Hoy ya no quiero ser como Jacobo y Juan, sino como tu quieres que yo sea, Señor. Amén.
Dr. Serafín Contreras Galeano
www.serafincontreras.com

Gracias por darme la paz que necesito, permite Oh Senor que siempre este dispuesta a recibir tu luz con amor, te quiere Kate
Doy gracias a Dios por tan hermosa página y por esas reflexiones que nos enseñan cada día a reconocer a Dios en todas las cosas que hacemos, Que Dios continúe llenándolos de sabiduría y entendimiento para poder llevar el mensaje de salvación a todo aquel que está sediento de consolación. En estos momentos quisiera que mwe ayudarán en oración para una amiga que se encuentra en la Unidad de Cuidados intensivo y su estado es delicado, su nombre es: Yoly Gregoria veliz, para que se restaure por completo su salud. Dios los bendiga.
Padre,me reconozco pecador y se que muchas veces he caminado lejos de Tus caminos. Pero ahora deseo cambiar mi vida. te abro mi corazón para que en él entre Jesús, para que lave con su sangre mis pecados, para que tú me perdones y me recibas como a un hijo que desea permanecer a Tu lado para siempre. A partir de ahora, deseo empezar una nueva vida con Tu ayuda. por los siglos de los siglos amen amen….asi sea.

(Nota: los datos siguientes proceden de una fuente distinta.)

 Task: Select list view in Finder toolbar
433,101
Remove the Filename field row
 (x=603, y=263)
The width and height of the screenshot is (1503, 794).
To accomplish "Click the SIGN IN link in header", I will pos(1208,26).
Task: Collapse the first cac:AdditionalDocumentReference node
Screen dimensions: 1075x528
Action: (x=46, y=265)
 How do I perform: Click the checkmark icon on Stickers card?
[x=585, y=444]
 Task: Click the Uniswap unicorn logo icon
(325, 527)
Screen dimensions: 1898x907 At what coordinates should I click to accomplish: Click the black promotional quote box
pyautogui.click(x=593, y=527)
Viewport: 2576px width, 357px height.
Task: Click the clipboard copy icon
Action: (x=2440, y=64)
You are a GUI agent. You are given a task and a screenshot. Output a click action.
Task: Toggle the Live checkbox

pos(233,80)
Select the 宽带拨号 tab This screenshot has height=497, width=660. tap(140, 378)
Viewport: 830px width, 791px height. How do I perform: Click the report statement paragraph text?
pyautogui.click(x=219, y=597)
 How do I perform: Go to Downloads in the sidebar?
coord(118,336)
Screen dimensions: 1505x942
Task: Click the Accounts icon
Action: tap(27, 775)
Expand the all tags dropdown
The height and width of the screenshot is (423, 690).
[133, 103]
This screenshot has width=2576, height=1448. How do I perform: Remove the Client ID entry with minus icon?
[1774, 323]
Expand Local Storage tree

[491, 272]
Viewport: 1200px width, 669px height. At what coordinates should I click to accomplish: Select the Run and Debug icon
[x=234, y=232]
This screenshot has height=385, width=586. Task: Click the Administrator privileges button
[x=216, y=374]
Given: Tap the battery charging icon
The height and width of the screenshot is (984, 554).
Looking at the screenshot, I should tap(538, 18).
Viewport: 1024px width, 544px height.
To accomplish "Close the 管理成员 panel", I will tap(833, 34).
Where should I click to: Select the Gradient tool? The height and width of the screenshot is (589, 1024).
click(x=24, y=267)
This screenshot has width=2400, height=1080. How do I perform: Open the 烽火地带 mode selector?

He meditado en sus palabras, y me pregunto esa parte de nosotros que busca primero el bienestar propio o el crecimiento, sin caer en el eogismo, no proviene de Dios? no quiere Dios que lleguemos a la estatura de Cristo y que sigamos al blanco? me pregunto al Señor crearnos a su imagen y semejanza, no puso esa naturaleza o deseo en nosotros? o proviene a causa del pecado de Adan y Eva y la consecuencia del juicio para todos nosotros sus descendientes? me gustaría de verdad saber su opinión Dr. Serafin Contreras.
Gracias a Dios por articulos como este, para crecimiento de los que creen. Hermanos, profundicemos en el contenido de este texto para no caer en vanidades cotidianas. La Biblia encierra mensajes enriquecedores, de ayuda y guia para nuestra vida. No nos apartemos de sus enseñanzas. Dios los bendiga.